Splinter Cell 3: Magische Momente
In Chaos Theory schleichen Sie überwiegend im mittleren Pulsbereich: sich von hinten dem Gegner nähern, Schwitzkastengriff, Körper in dunkler Ecke abladen. Das ist Ihr Agentenalltag. Doch immer wieder erleben Sie Situationen, die den Herzschlag in höchste Frequenzen treibt. Ein "Magic Moment" soll an dieser Stelle genannt werden, der Rest muss zur Aufrechterhaltung der Spannung verschwiegen werden. Wer sich gänzlich überraschen lassen möchte, hört hier zu lesen auf.
Die angesprochene Szene versetzt Sam Fisher in ein Regierungsgebäude. Sie nehmen einen Eingang, von dem vermutlich niemand sonst weiß, dass er überhaupt existiert. Dann hüpfen Sie über die Wand statt die Tür zu benutzen und klammern sich an einem Rohr an der Decke fest. Unter Ihnen verläuft ein Gang, in dem eine Putzkraft fröhlich pfeifend ihren Job verrichtet: Besen vor und zurück, vor und zurück ... bis Ihnen plötzlich klar wird, dass sich im gewischten Marmorboden die Decke zu spiegeln beginnt! Schnell drücken Sie die Richtungstaste bloß weg hier! , da hangelt sich Sam mit nervenaufreibender Langsamkeit nach vorne, während die glatt polierte Fläche im Rhythmus des Wischmopps unter ihm anwächst.

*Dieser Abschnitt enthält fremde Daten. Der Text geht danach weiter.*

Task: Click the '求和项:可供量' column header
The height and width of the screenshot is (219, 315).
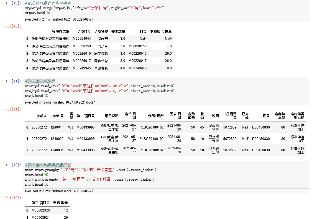Action: tap(161, 31)
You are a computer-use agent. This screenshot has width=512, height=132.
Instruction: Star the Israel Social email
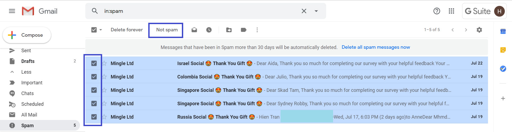tap(105, 63)
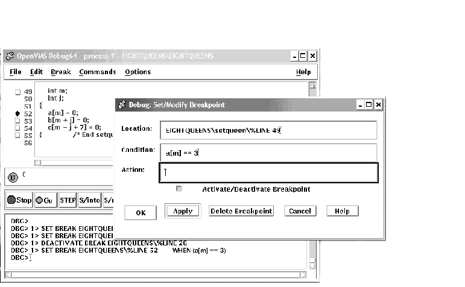Click the circled U icon in call stack bar

(x=13, y=177)
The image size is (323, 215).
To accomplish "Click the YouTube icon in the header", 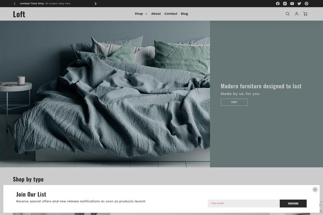I will 292,3.
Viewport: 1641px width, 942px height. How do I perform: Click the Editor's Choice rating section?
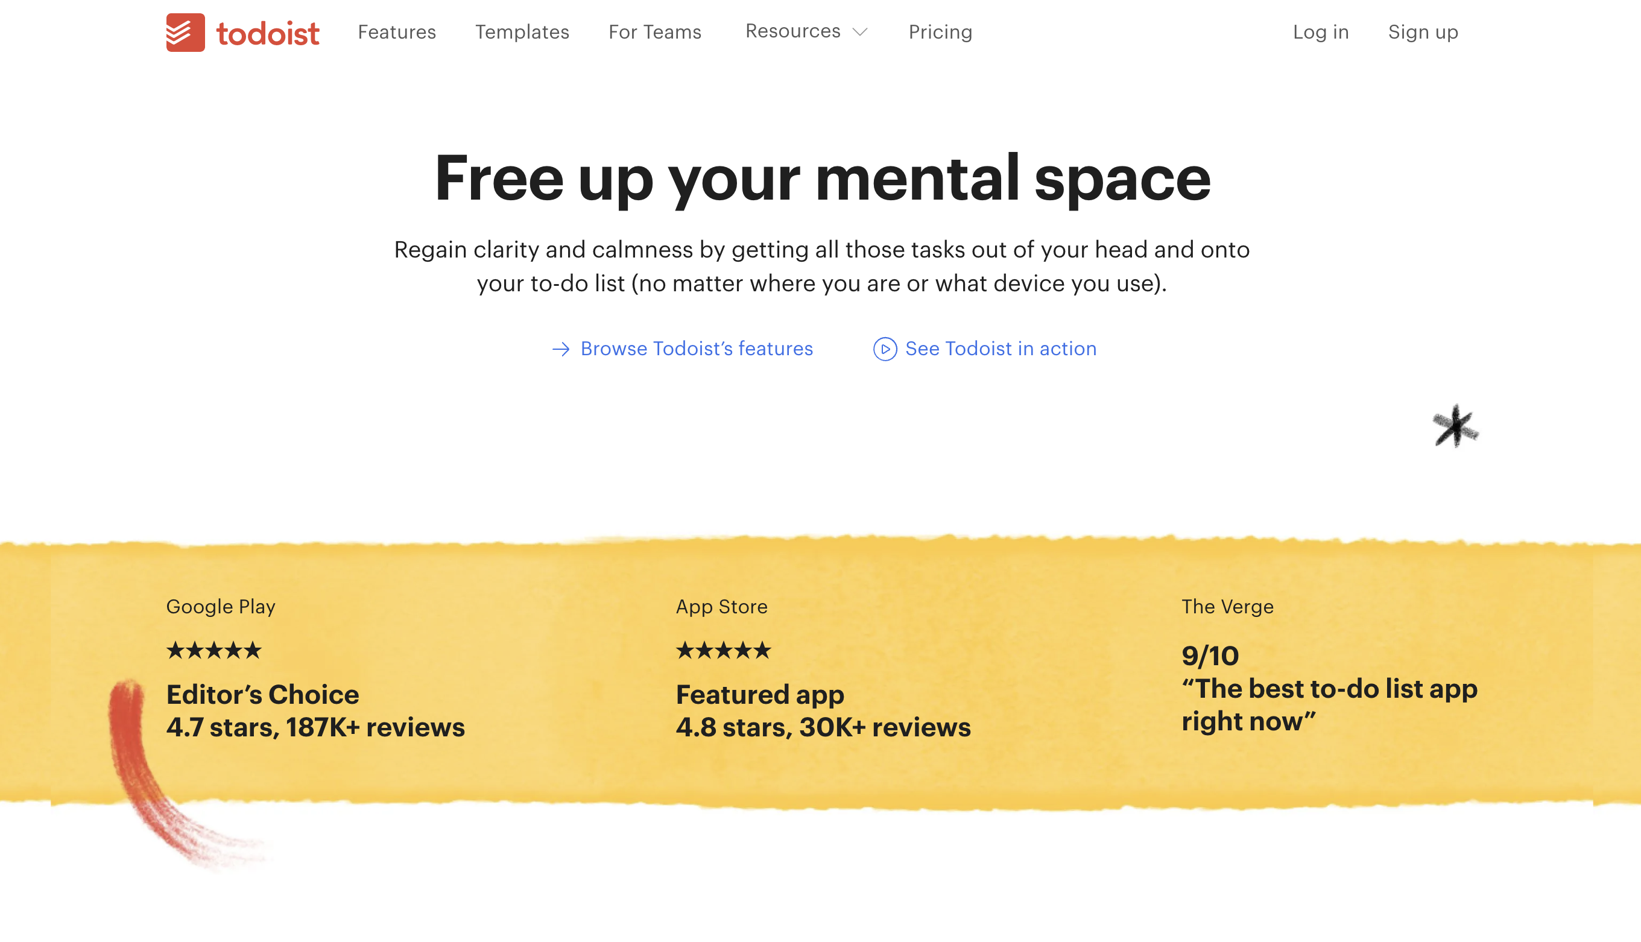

Als anderes Beispiel sei der "Besuch" in einem japanischen Badehaus genannt. Wachen patrouillieren durch die Gänge, doch Schatten als Deckung gibt es kaum. Die raffinierte Lösung: Dreht Sam Hähne für heißes Wasser auf, steigen dichte Dampfwolken auf, in deren Schutz er unbemerkt an den Aufpasser vorbeischlüpft.